From the line that contains "Where should I" to the last line of the data below, transcribe every line exactly. Do not include the pictures.

=-=-=

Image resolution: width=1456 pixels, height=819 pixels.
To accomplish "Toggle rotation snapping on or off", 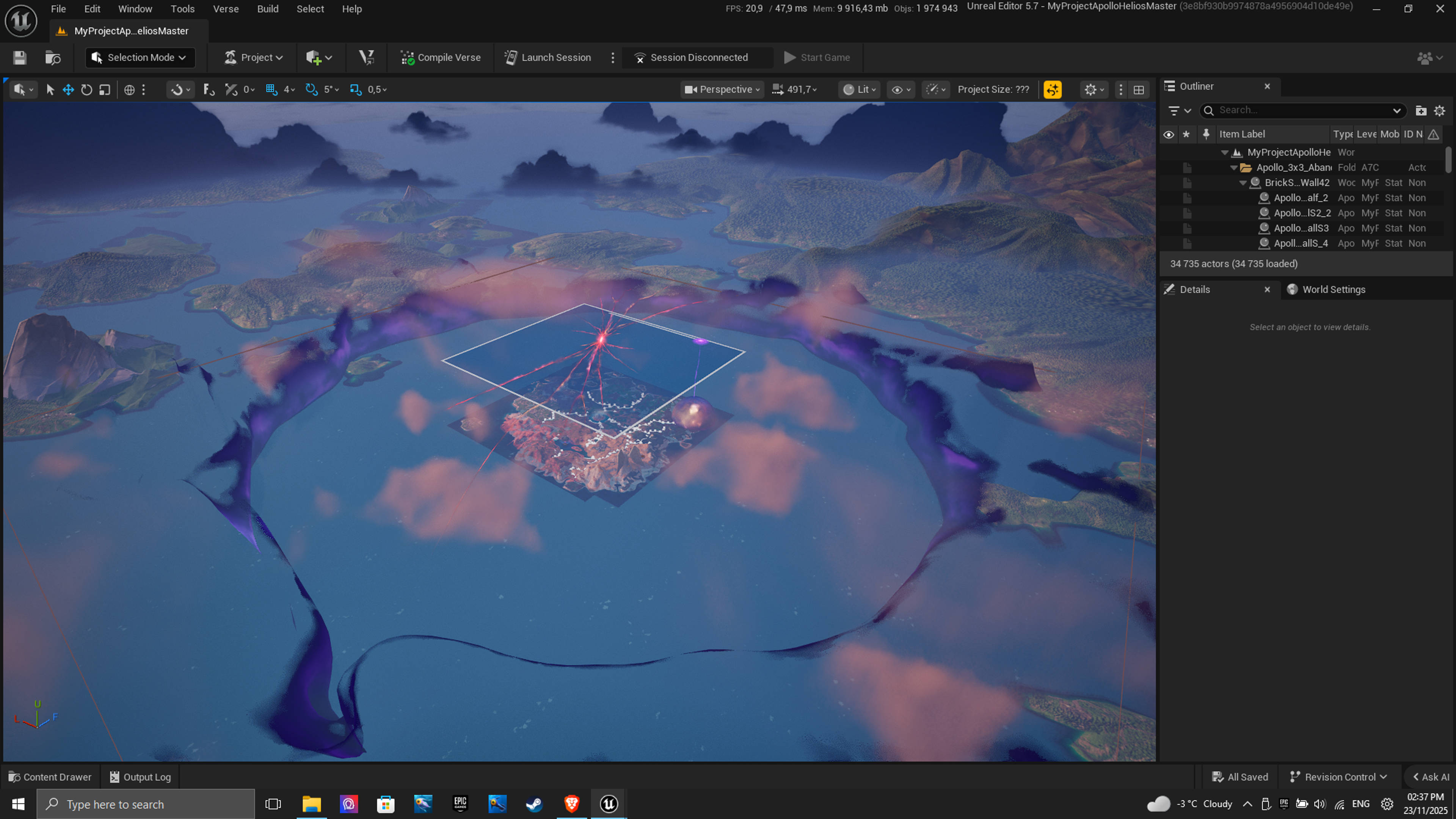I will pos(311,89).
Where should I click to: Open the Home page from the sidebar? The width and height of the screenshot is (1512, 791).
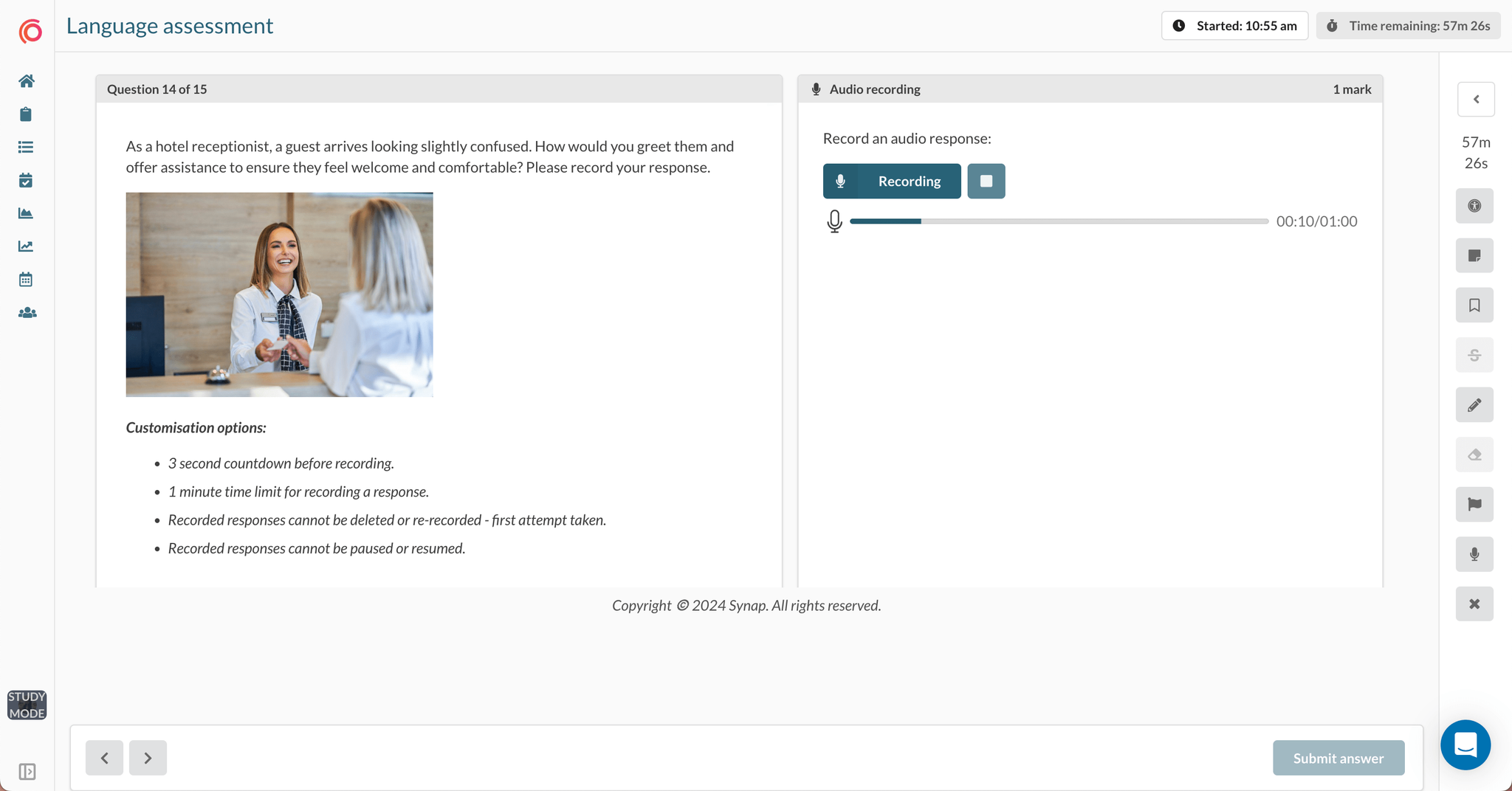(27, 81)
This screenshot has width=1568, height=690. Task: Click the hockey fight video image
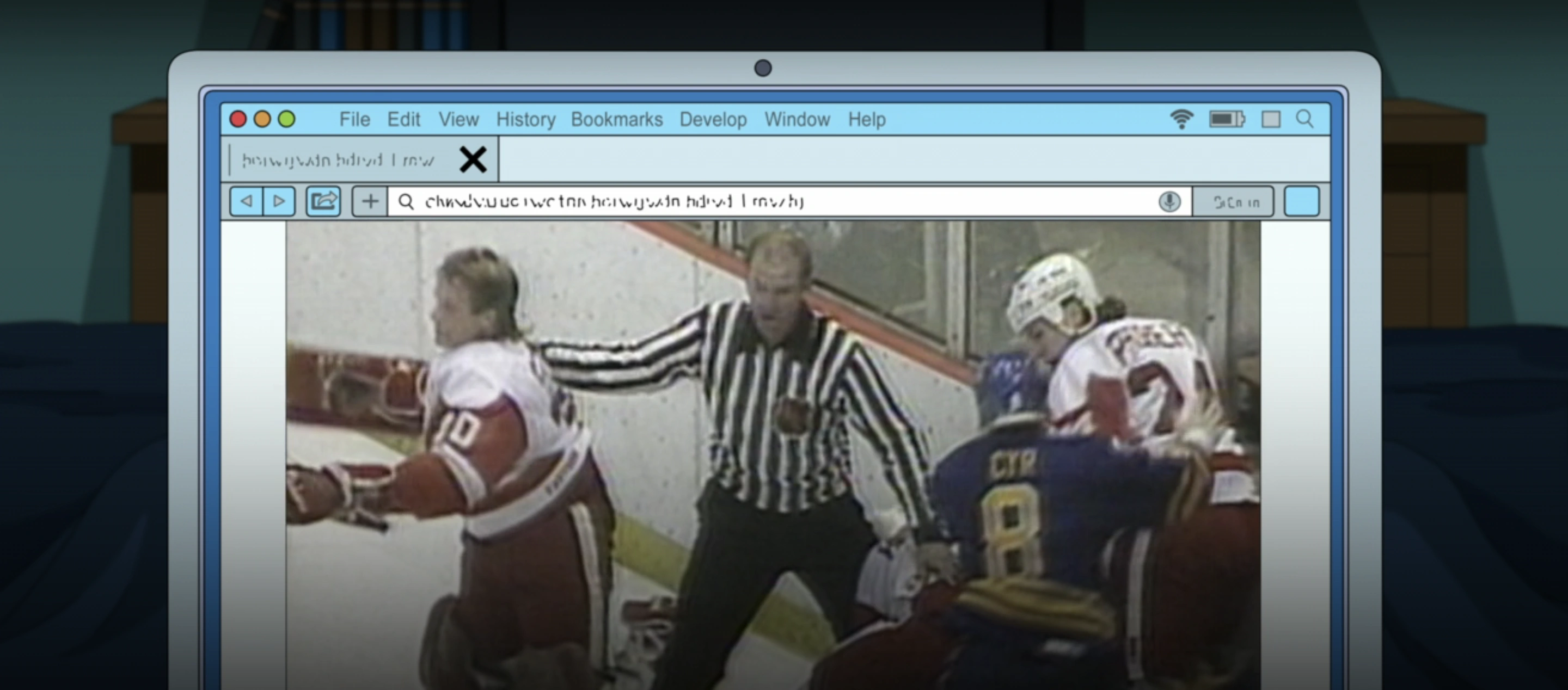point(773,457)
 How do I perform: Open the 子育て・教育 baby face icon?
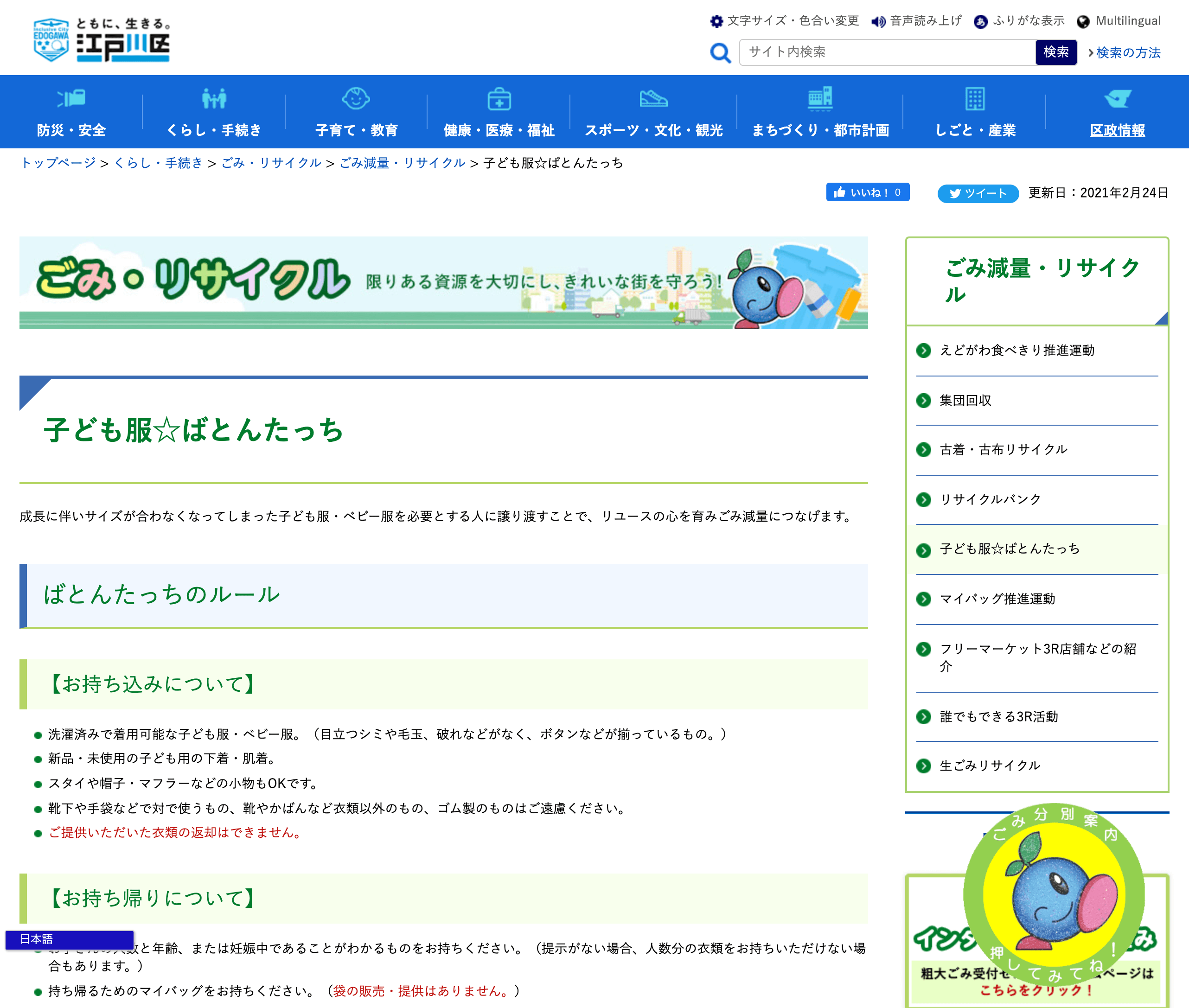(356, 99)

=-=-=

_Result of the exercise_
Where should I click to: Open the Home page from the sidebar? The width and height of the screenshot is (1512, 791).
(27, 81)
This screenshot has width=1568, height=690. Task: Click the hockey fight video image
point(773,457)
 How do I perform: Open the 子育て・教育 baby face icon?
(356, 99)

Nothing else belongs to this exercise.